The interface can send data with the most-significant bit (MSB) first, or least-significant bit (LSB) first. In the Arduino SPI library, this is controlled by the setBitOrder() function.
The slave will read the data on either the rising edge or the falling edge of the clock pulse. Additionally, the clock can be considered “idle” when it is high or low. In the Arduino SPI library, both of these options are controlled by the setDataMode() function.
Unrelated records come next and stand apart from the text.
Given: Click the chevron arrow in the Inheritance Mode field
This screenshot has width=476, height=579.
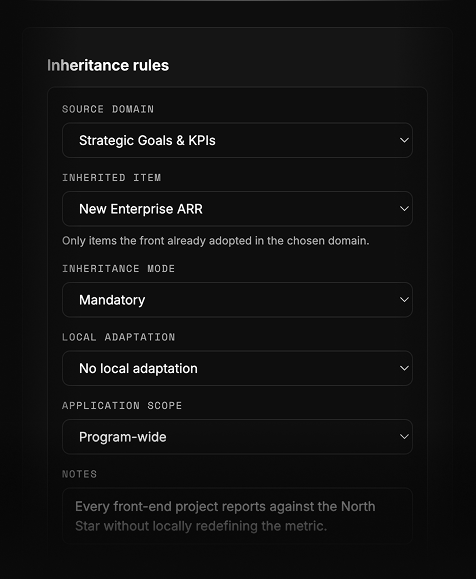Looking at the screenshot, I should click(404, 300).
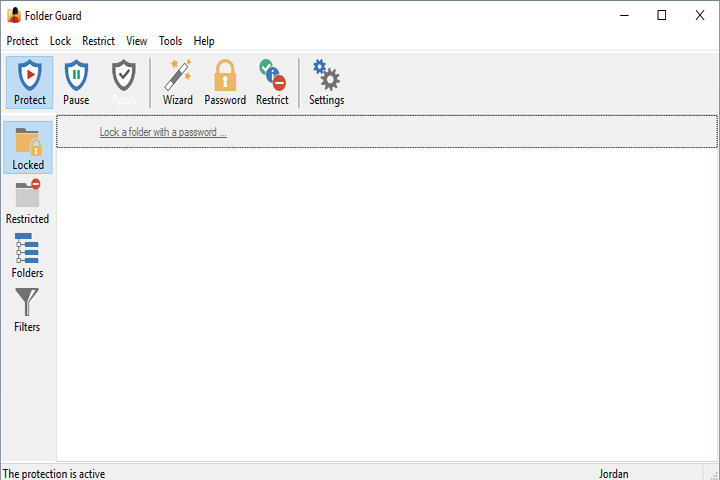Show the Restricted folders view
The height and width of the screenshot is (480, 720).
tap(28, 202)
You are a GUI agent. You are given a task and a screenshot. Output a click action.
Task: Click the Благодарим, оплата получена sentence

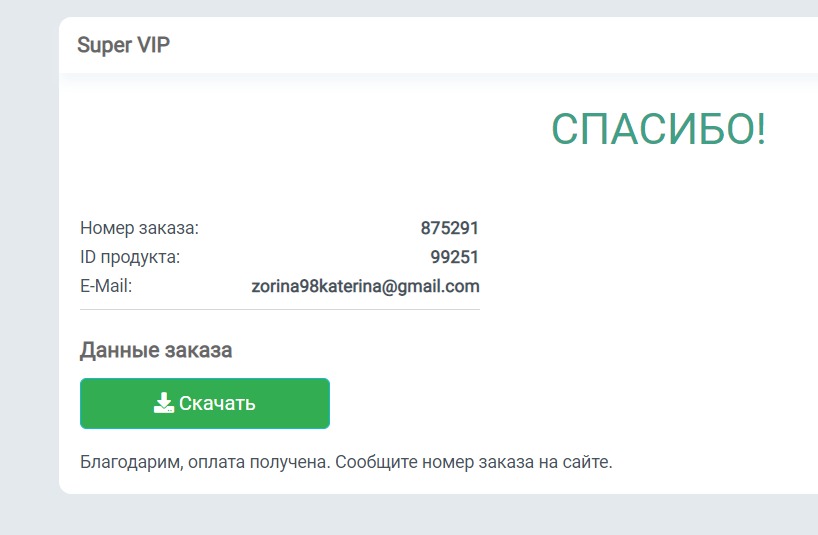tap(206, 462)
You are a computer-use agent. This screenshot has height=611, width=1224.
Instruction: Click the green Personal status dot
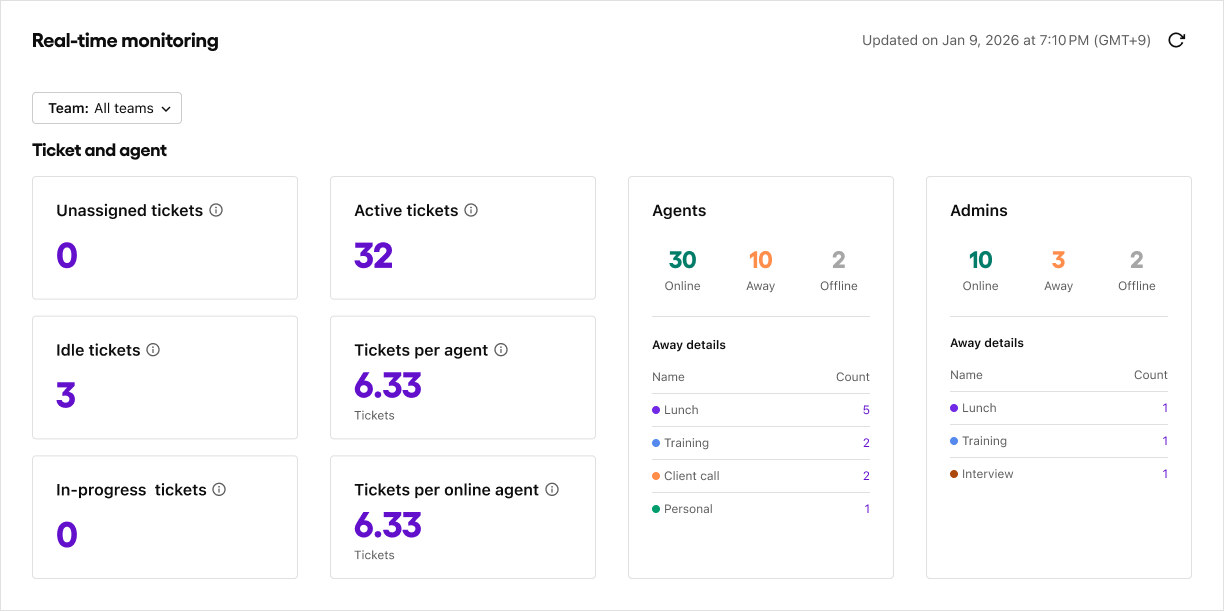click(x=657, y=509)
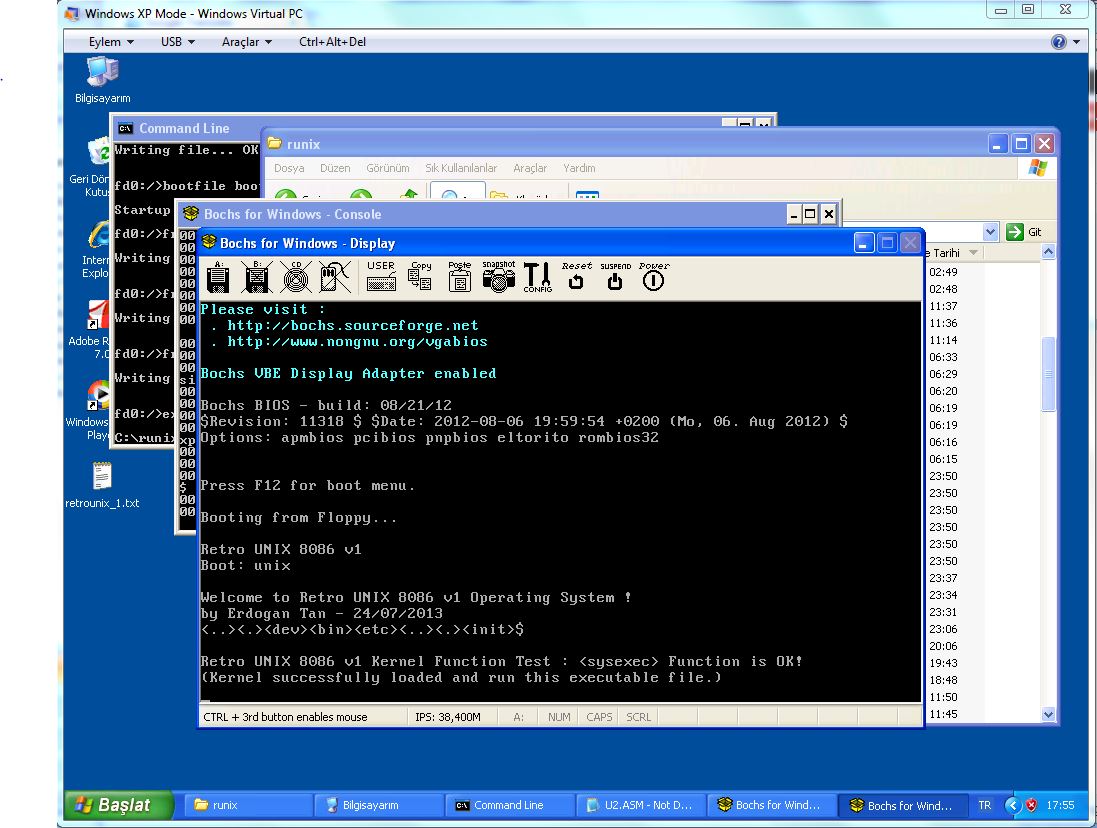Image resolution: width=1097 pixels, height=828 pixels.
Task: Expand the USB dropdown menu
Action: 177,42
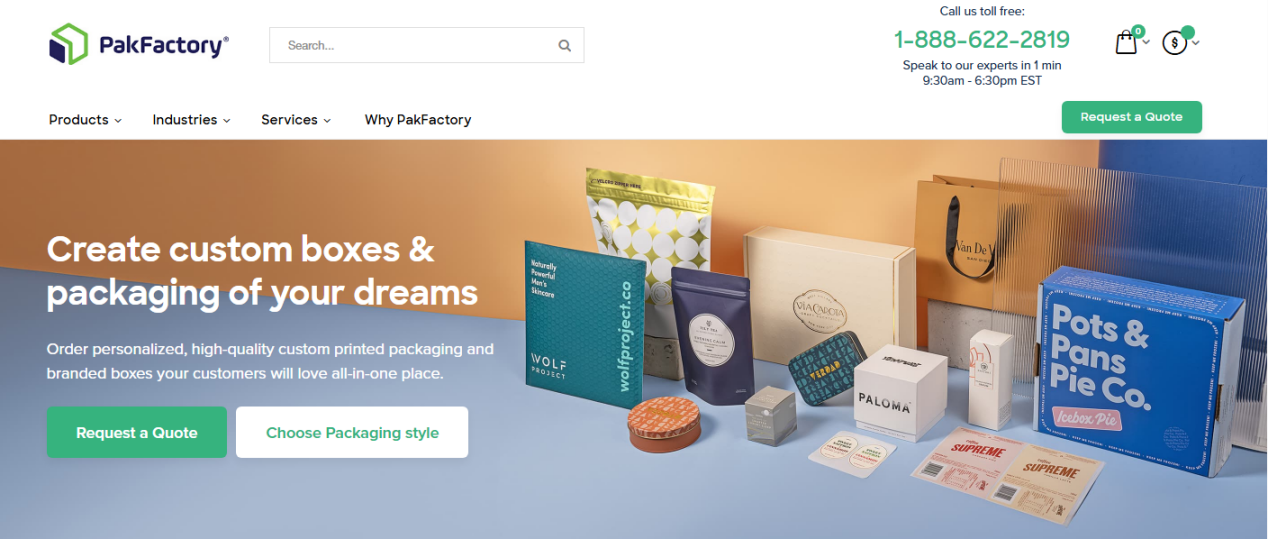
Task: Click the green dot on currency icon
Action: (1187, 32)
SPI can operate at extremely high speeds (millions of bytes per second), which may be too fast for some devices. To accommodate such devices, you can adjust the data rate. In the Arduino SPI library, the speed is set by the setClockDivider() function, which divides the master clock (16MHz on most Arduinos) down to a frequency between 8MHz (/2) and 125kHz (/128).
If you’re using the SPI Library, you must use the provided SCK, MOSI and MISO pins, as the hardware is hardwired to those pins. There is also a dedicated SS pin that you can use (which must, at least, be set to an output in order for the SPI hardware to function), but note that you can use any other available output pin(s) for SS to your slave device(s) as well.
On older Arduinos, you’ll need to control the SS pin(s) yourself, making one of them low before your data transfer and high afterward. Newer Arduinos such as the Due can control each SS pin automatically as part of the data transfer; see the Due SPI documentation page for more information.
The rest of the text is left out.